Growing up in Adelaide to Fijian-Indian parents, acting wasn’t exactly considered a viable career choice. Her parents, like many first-generation migrants, wanted stability for their daughter: “You are Asian. Grow up. Have a real job,” she recalls being reminded.
By the end of Year 12, they relented just enough to allow her to audition for one drama school – and if she didn’t get in, that would be that. Azeez’s nerves got the better of her on the way to the audition; she crashed her car and failed to make it past the first round. Rather than letting this derail her completely she pivoted, enrolling in an arts degree. “I learned how to be unemployed,” she laughs.

Her breakthrough didn’t come from formal training but from a first self-tape that found its way into the hands of now-friends Leela Varghese and Emma Hough Hobbs, and blossomed into creative collaborations including the gloriously titled Lesbian Space Princess. The project, recently recognised at the AACTAs for Best Original Song and Best Indie Film, became a symbol of the offbeat, courageous storytelling that has come to define her early career. “To see a movie called Lesbian Space Princess embraced in Australia? Wild,” she says.

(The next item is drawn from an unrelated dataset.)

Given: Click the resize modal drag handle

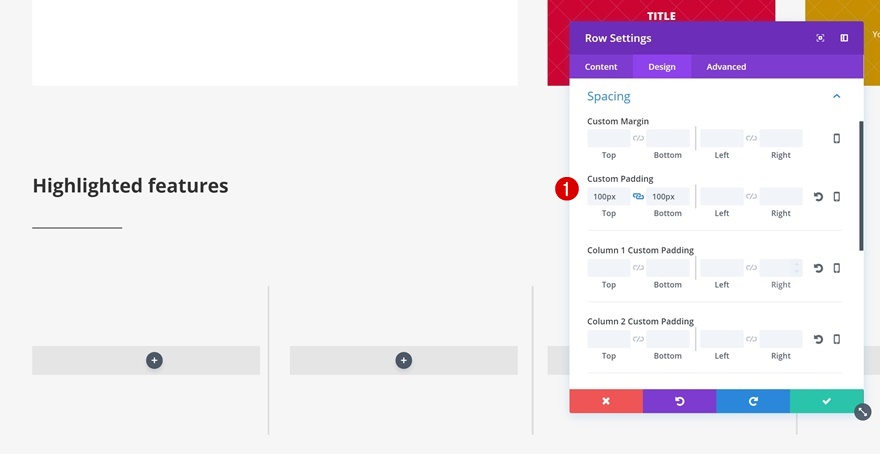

But it was her role in the Emmy-winning medical drama The Pitt that truly marked a turning point. Azeez plays Victoria Javadi, a nepo-student doctor navigating the intensity of a high-stakes hospital environment. While medical dramas are hardly a new genre, The Pitt has resonated because it refuses to sanitise reality: by the end of the season, Azeez tells me, actors wear makeup to look more tired, rather than glamorous. “There’s something about how not glossy it is,” she says. “People just want to see themselves reflected on screen.”
The show’s five 2025 Emmy wins underscore its appeal, but for Azeez, the experience has been about more than accolades — it has been a masterclass in adaptability, and letting go of perfectionism. “I am a recovering perfectionist and people pleaser, and those things are not useful in the world. Specifically creatively,” she says. “Performance isn’t about what you’re capable of, it’s about what happens in the moment and surrendering to that.” The role has also reframed how she approaches her own ambitions. The fantasy of stardom, she notes, is just that: a fantasy. Behind the glamour lie long days, missed birthdays, and relentless travel.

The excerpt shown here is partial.